Wednesday, January 27, 2010

Day 12: Feeling the burn... and the frustration

I'm feeling the burrrrrn when I do the exercises. The push-ups and dips are probably the biggest challenge for me. When I'm doing the dips, the last dip in each set consists of a lot of shaking, quivering, sweating... and failing. My push-ups are similar. Really challenging, all the way down to my wrists. I still have to do those on my knees, and I can't get my chest all the way to the ground when I use the push up bars. At least there's no question that I'm working to failure on those exercises! My upper body is so weak. (For now. It's getting stronger!)

I'm also feeling a lot of residual soreness in my hip flexors and in my shoulders. I was expecting the soreness to be in my chest, in my abs, in my thighs... and I feel a bit of it there, but the shoulders/hip flexor area is where it's the most intense. Unexpected.

I'm having some cravings, but they're not for the things I expected (soft-serve ice cream or things with icing--I could care less about those, to be honest, and to my surprise). I'm craving homemade broccoli cheddar soup, and fresh homemade sourdough bread. Together! Oh lordy, that sounds too delicious. Or Pad Thai. I love pad thai with tofu. But the soup/bread combo is what I'm obsessing over.

It has been a long time since I really denied myself any food--I let myself eat whatever it is I'm really hungry for, and then once I have it, I'm not hungry for it anymore. Having a serving of something I really want, savoring it, enjoying it... it took me a long time to be able to do that (instead of overeating or binging out on something). Reaching the point of truly eating in moderation those foods which I'm truly hungry for was an accomplishment, and it's frustrating to me that I can't do that right now (by choice, I know!).

It's been years since I've actually shut out certain foods for longer than a couple of weeks for a cleanse. And it's rough. Not because I want to pig out on sweets or snacks (or even on the food I'm craving), or because I'm not getting enough to eat. It's hard because I think that I shouldn't have to do this. Because I hate not being able to have a bowl of the soup I want. It feels really frustrating. Plus, when I really want a particular food, it makes all of the other foods seem relatively undesireable. (Which also sucks.)

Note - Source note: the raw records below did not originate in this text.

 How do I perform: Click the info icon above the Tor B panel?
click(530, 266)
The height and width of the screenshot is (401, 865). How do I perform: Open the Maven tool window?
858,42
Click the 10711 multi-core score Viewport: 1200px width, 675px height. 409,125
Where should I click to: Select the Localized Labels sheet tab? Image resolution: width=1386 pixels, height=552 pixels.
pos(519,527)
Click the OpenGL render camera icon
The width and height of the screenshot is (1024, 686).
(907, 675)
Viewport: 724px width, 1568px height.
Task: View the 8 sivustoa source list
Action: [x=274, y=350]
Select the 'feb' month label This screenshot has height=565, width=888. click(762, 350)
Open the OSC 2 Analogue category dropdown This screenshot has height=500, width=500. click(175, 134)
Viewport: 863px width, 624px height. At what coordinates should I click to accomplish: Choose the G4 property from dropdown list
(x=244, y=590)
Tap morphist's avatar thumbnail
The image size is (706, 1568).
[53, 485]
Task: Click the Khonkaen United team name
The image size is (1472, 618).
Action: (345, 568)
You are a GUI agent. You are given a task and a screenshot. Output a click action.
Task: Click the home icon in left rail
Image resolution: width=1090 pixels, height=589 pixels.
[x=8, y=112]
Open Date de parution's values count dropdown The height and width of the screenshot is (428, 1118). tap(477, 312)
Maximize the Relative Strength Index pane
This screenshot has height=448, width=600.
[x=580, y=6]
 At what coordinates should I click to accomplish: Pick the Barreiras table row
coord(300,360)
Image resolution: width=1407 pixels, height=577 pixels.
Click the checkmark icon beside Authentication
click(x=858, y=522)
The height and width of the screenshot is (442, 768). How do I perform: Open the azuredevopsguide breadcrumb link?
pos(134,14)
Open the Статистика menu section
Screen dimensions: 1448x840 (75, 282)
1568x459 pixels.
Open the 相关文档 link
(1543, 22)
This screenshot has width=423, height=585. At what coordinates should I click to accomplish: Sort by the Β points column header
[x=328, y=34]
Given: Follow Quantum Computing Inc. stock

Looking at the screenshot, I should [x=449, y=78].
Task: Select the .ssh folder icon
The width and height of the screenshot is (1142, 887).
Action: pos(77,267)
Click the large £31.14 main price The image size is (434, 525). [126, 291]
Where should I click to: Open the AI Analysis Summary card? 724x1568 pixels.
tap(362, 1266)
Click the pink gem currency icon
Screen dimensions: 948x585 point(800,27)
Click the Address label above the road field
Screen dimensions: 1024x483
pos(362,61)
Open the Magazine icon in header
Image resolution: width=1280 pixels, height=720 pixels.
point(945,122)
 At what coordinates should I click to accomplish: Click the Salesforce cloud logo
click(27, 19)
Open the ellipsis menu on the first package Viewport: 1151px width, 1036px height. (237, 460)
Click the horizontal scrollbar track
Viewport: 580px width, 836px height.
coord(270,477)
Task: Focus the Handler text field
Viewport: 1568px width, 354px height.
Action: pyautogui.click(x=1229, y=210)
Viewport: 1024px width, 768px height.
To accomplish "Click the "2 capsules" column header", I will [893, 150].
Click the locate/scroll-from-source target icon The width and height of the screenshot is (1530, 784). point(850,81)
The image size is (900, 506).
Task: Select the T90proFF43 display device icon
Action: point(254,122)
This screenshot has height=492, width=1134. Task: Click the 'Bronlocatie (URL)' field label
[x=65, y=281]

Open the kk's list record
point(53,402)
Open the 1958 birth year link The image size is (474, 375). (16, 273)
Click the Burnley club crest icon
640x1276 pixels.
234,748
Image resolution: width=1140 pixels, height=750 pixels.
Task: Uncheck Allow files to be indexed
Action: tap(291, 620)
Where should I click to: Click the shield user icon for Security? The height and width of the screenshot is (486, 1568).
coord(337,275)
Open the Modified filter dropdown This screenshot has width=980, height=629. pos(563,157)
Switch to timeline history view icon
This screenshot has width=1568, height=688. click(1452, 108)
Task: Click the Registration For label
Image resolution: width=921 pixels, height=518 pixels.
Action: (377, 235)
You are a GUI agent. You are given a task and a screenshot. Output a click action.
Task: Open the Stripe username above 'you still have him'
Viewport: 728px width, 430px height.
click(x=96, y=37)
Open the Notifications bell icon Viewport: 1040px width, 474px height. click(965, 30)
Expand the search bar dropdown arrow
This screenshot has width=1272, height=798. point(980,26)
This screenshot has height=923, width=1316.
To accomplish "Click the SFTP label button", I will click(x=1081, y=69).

I'm not caving and I'm not forgetting that sticking to this plan is just as much my choice as having that bowl of soup would be. I'm just... venting. Acknowledging that I'm having a rough time with this. Noticing that this is pushing on the boundaries of the relationship with food I'd worked really hard to develop. But mostly just venting it out.

4 comments:

  1. I don't see why a piece of sourdough bread and broccoli soup wouldn't fit on a PCPers plate. Just hold the gooey cheese and you're good to go!

    ReplyDelete
  2. That sounds really good! You expressed how I'm feeling exactly - not hungry, not craving, but ... not precisely happy to be in the box I put myself in. You are not alone.

    ReplyDelete
  3. Sourdough bread is ok?! This is very exciting. I wrote that off as a "no no" figuring that since it wasn't a whole-grain it wasn't okay. Oooooh.... I'm very happy about this. A bowl of soup & a piece sourdough bread will do wonders!!

    ReplyDelete
  4. The important thing is to keep the diet varied, whole grains should be in the mix somewhere in there.

    But a piece of sourdough bread is totally on the table. Be smart, know when you're following the spirit of the plan and when you're self-flagellating. We need healthy balanced PCPers, not miserable burned out celery eating zombies.